How to complete this task >>
From the top of the records below, return each line exactly, ending with the line that contains "Click the clipboard".

Stored data

════════════════════

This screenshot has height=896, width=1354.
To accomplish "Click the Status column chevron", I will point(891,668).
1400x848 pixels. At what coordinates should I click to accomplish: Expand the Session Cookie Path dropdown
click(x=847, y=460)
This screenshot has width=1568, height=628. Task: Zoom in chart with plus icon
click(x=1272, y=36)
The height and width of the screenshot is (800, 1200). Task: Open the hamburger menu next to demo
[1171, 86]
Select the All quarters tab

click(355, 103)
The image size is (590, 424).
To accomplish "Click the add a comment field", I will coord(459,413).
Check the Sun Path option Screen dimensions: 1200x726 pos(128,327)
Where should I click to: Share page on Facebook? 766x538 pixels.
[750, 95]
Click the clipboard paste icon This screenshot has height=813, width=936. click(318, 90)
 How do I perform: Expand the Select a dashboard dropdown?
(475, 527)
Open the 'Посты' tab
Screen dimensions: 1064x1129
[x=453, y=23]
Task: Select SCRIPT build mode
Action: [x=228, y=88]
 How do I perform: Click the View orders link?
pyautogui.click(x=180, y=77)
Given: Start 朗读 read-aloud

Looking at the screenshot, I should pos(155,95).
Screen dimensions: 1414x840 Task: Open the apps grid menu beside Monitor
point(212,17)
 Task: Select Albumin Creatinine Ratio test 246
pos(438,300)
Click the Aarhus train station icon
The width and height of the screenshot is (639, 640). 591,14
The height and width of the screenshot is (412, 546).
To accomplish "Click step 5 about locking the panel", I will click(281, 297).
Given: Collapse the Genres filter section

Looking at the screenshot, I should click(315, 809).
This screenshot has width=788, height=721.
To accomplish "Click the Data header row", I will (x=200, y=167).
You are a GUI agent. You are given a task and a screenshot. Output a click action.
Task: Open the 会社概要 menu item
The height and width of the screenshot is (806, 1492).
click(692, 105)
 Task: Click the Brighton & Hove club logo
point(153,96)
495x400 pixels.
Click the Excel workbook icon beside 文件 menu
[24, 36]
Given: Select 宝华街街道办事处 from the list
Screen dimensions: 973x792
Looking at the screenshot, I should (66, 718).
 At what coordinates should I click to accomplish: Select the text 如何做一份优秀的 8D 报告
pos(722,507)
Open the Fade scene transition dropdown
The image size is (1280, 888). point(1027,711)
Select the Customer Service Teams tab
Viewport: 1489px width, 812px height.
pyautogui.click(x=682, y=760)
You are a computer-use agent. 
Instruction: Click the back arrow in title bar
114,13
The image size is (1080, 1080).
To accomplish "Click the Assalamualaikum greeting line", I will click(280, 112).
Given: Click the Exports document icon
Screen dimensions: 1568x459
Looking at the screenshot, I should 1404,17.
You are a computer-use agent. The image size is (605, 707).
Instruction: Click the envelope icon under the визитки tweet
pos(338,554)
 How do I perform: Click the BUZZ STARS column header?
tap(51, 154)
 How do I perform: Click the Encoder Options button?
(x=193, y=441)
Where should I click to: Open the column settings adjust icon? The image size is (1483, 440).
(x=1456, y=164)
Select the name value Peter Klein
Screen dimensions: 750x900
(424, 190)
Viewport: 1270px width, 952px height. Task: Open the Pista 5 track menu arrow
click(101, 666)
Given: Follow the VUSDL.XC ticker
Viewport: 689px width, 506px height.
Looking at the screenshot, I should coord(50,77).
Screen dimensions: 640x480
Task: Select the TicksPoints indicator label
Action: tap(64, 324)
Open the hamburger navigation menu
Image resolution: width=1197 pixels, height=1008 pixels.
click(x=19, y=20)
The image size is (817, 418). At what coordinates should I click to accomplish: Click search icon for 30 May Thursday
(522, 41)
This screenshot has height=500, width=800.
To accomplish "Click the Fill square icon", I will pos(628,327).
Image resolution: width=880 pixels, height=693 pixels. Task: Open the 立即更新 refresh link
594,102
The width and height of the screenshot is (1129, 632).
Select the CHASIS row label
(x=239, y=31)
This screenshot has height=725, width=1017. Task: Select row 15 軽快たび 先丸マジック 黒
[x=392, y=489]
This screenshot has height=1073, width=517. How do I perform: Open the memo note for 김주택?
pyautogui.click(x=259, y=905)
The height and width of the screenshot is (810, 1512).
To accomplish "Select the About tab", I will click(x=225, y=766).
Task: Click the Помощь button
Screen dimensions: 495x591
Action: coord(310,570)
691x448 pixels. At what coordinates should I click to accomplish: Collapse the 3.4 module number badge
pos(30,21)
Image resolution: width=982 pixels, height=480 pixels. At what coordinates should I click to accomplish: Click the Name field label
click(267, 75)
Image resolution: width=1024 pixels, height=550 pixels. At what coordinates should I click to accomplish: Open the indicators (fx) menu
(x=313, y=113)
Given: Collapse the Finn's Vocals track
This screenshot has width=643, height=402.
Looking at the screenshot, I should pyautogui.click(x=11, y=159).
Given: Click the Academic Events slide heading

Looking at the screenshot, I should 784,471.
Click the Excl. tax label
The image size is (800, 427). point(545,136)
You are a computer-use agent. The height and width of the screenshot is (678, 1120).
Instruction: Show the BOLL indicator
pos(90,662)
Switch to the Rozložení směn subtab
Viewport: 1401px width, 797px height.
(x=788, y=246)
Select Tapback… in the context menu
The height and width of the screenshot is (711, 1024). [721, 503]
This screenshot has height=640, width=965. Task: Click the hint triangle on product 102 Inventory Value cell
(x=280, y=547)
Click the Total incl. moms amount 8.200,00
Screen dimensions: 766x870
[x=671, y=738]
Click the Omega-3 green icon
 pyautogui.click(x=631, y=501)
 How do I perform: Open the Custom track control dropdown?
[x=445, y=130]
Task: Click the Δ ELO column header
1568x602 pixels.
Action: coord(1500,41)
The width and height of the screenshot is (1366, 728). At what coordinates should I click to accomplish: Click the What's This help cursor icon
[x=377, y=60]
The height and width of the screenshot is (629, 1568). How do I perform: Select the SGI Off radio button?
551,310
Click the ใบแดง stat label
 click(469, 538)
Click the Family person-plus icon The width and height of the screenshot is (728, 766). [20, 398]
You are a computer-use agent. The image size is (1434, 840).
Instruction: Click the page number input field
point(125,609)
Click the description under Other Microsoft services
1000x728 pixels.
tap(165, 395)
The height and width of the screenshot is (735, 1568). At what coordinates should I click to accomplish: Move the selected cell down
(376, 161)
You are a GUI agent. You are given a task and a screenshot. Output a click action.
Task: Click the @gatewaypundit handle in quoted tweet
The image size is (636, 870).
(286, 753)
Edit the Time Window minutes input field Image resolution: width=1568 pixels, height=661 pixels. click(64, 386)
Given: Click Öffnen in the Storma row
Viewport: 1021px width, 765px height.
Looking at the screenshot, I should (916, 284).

════════════════════

Answer box >>
This screenshot has height=896, width=1354.
To accomplish "Click the Status column chevron", I will point(891,668).
1400x848 pixels. At what coordinates should I click to accomplish: Expand the Session Cookie Path dropdown
click(x=847, y=460)
This screenshot has width=1568, height=628. Task: Zoom in chart with plus icon
click(x=1272, y=36)
The height and width of the screenshot is (800, 1200). Task: Open the hamburger menu next to demo
[1171, 86]
Select the All quarters tab

click(355, 103)
The image size is (590, 424).
To accomplish "Click the add a comment field", I will coord(459,413).
Check the Sun Path option Screen dimensions: 1200x726 pos(128,327)
Where should I click to: Share page on Facebook? 766x538 pixels.
[750, 95]
Click the clipboard paste icon This screenshot has height=813, width=936. click(318, 90)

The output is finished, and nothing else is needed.